### [Problem details]
Write out the entries again. Match each one exactly.

The records Block Start

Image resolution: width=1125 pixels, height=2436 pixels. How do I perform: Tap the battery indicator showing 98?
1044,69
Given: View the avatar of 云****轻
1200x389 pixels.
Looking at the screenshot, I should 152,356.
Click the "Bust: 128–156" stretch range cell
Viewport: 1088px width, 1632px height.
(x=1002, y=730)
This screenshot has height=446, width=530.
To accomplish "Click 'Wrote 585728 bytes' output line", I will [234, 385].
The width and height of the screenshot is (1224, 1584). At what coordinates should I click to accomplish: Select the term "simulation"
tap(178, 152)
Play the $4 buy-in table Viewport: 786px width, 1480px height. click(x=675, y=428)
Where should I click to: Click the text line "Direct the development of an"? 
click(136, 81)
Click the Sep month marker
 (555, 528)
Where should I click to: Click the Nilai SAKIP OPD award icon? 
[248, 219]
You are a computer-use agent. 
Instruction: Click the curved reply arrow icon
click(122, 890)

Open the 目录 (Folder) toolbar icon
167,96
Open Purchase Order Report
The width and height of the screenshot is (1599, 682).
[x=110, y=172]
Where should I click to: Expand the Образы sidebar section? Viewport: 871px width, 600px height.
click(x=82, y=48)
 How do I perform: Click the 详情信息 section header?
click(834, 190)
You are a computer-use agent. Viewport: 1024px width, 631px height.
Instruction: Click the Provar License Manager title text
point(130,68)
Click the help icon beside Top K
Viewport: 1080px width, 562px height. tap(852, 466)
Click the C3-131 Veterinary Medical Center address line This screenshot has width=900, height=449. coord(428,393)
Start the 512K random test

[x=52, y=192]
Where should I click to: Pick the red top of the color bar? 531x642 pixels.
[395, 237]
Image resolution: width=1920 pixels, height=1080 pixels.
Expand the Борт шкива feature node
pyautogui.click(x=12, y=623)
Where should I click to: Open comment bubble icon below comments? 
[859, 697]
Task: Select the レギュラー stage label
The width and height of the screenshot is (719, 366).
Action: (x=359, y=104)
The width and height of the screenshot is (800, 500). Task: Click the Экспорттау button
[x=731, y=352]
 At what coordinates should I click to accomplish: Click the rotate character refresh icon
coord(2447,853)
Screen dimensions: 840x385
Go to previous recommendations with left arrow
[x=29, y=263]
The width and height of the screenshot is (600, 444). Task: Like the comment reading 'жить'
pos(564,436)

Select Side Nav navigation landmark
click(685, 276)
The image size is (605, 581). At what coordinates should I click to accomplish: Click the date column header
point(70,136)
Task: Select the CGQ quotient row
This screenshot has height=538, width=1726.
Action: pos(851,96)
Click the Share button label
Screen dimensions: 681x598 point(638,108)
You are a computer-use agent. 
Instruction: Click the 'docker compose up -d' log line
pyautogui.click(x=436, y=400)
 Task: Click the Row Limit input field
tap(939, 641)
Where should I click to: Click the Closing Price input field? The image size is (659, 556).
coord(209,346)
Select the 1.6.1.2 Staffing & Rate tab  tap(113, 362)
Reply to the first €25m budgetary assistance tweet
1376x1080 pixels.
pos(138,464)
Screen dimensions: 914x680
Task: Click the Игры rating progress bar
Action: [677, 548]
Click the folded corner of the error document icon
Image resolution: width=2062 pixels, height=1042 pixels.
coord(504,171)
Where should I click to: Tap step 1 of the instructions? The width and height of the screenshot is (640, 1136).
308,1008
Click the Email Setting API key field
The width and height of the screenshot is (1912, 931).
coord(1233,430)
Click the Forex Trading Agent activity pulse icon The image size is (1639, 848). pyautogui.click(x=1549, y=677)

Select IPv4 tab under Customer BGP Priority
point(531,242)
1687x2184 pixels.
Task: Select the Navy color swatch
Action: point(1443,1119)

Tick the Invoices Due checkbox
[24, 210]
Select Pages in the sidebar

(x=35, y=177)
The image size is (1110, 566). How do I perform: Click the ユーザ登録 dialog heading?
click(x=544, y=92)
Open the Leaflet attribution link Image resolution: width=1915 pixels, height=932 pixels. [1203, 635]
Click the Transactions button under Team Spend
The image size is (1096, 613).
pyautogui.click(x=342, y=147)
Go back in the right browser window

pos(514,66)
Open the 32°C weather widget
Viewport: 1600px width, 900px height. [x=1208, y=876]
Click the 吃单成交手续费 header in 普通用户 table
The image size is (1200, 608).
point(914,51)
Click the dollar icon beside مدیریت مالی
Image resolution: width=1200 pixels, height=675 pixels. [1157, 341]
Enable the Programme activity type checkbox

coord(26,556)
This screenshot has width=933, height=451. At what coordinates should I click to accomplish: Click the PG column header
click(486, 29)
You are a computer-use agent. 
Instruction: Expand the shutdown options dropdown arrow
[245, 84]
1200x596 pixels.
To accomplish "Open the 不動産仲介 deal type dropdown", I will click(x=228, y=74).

The records Block End

### [Task output]
Image resolution: width=1125 pixels, height=2436 pixels. How do I perform: Tap the battery indicator showing 98?
1044,69
Given: View the avatar of 云****轻
1200x389 pixels.
Looking at the screenshot, I should 152,356.
Click the "Bust: 128–156" stretch range cell
Viewport: 1088px width, 1632px height.
(x=1002, y=730)
This screenshot has height=446, width=530.
To accomplish "Click 'Wrote 585728 bytes' output line", I will [234, 385].
The width and height of the screenshot is (1224, 1584). At what coordinates should I click to accomplish: Select the term "simulation"
tap(178, 152)
Play the $4 buy-in table Viewport: 786px width, 1480px height. click(x=675, y=428)
Where should I click to: Click the text line "Direct the development of an"? 
click(136, 81)
Click the Sep month marker
 (555, 528)
Where should I click to: Click the Nilai SAKIP OPD award icon? 
[248, 219]
You are a computer-use agent. 
Instruction: Click the curved reply arrow icon
click(122, 890)

Open the 目录 (Folder) toolbar icon
167,96
Open Purchase Order Report
The width and height of the screenshot is (1599, 682).
[x=110, y=172]
Where should I click to: Expand the Образы sidebar section? Viewport: 871px width, 600px height.
click(x=82, y=48)
 How do I perform: Click the 详情信息 section header?
click(834, 190)
You are a computer-use agent. Viewport: 1024px width, 631px height.
Instruction: Click the Provar License Manager title text
point(130,68)
Click the help icon beside Top K
Viewport: 1080px width, 562px height. tap(852, 466)
Click the C3-131 Veterinary Medical Center address line This screenshot has width=900, height=449. coord(428,393)
Start the 512K random test

[x=52, y=192]
Where should I click to: Pick the red top of the color bar? 531x642 pixels.
[395, 237]
Image resolution: width=1920 pixels, height=1080 pixels.
Expand the Борт шкива feature node
pyautogui.click(x=12, y=623)
Where should I click to: Open comment bubble icon below comments? 
[859, 697]
Task: Select the レギュラー stage label
The width and height of the screenshot is (719, 366).
Action: (x=359, y=104)
The width and height of the screenshot is (800, 500). Task: Click the Экспорттау button
[x=731, y=352]
 At what coordinates should I click to accomplish: Click the rotate character refresh icon
coord(2447,853)
Screen dimensions: 840x385
Go to previous recommendations with left arrow
[x=29, y=263]
The width and height of the screenshot is (600, 444). Task: Like the comment reading 'жить'
pos(564,436)

Select Side Nav navigation landmark
click(685, 276)
The image size is (605, 581). At what coordinates should I click to accomplish: Click the date column header
point(70,136)
Task: Select the CGQ quotient row
This screenshot has height=538, width=1726.
Action: pos(851,96)
Click the Share button label
Screen dimensions: 681x598 point(638,108)
You are a computer-use agent. 
Instruction: Click the 'docker compose up -d' log line
pyautogui.click(x=436, y=400)
 Task: Click the Row Limit input field
tap(939, 641)
Where should I click to: Click the Closing Price input field? The image size is (659, 556).
coord(209,346)
Select the 1.6.1.2 Staffing & Rate tab  tap(113, 362)
Reply to the first €25m budgetary assistance tweet
1376x1080 pixels.
pos(138,464)
Screen dimensions: 914x680
Task: Click the Игры rating progress bar
Action: [677, 548]
Click the folded corner of the error document icon
Image resolution: width=2062 pixels, height=1042 pixels.
coord(504,171)
Where should I click to: Tap step 1 of the instructions? The width and height of the screenshot is (640, 1136).
308,1008
Click the Email Setting API key field
The width and height of the screenshot is (1912, 931).
coord(1233,430)
Click the Forex Trading Agent activity pulse icon The image size is (1639, 848). pyautogui.click(x=1549, y=677)

Select IPv4 tab under Customer BGP Priority
point(531,242)
1687x2184 pixels.
Task: Select the Navy color swatch
Action: point(1443,1119)

Tick the Invoices Due checkbox
[24, 210]
Select Pages in the sidebar

(x=35, y=177)
The image size is (1110, 566). How do I perform: Click the ユーザ登録 dialog heading?
click(x=544, y=92)
Open the Leaflet attribution link Image resolution: width=1915 pixels, height=932 pixels. [1203, 635]
Click the Transactions button under Team Spend
The image size is (1096, 613).
pyautogui.click(x=342, y=147)
Go back in the right browser window

pos(514,66)
Open the 32°C weather widget
Viewport: 1600px width, 900px height. [x=1208, y=876]
Click the 吃单成交手续费 header in 普通用户 table
The image size is (1200, 608).
point(914,51)
Click the dollar icon beside مدیریت مالی
Image resolution: width=1200 pixels, height=675 pixels. [1157, 341]
Enable the Programme activity type checkbox

coord(26,556)
This screenshot has width=933, height=451. At what coordinates should I click to accomplish: Click the PG column header
click(486, 29)
You are a computer-use agent. 
Instruction: Expand the shutdown options dropdown arrow
[245, 84]
1200x596 pixels.
To accomplish "Open the 不動産仲介 deal type dropdown", I will click(x=228, y=74).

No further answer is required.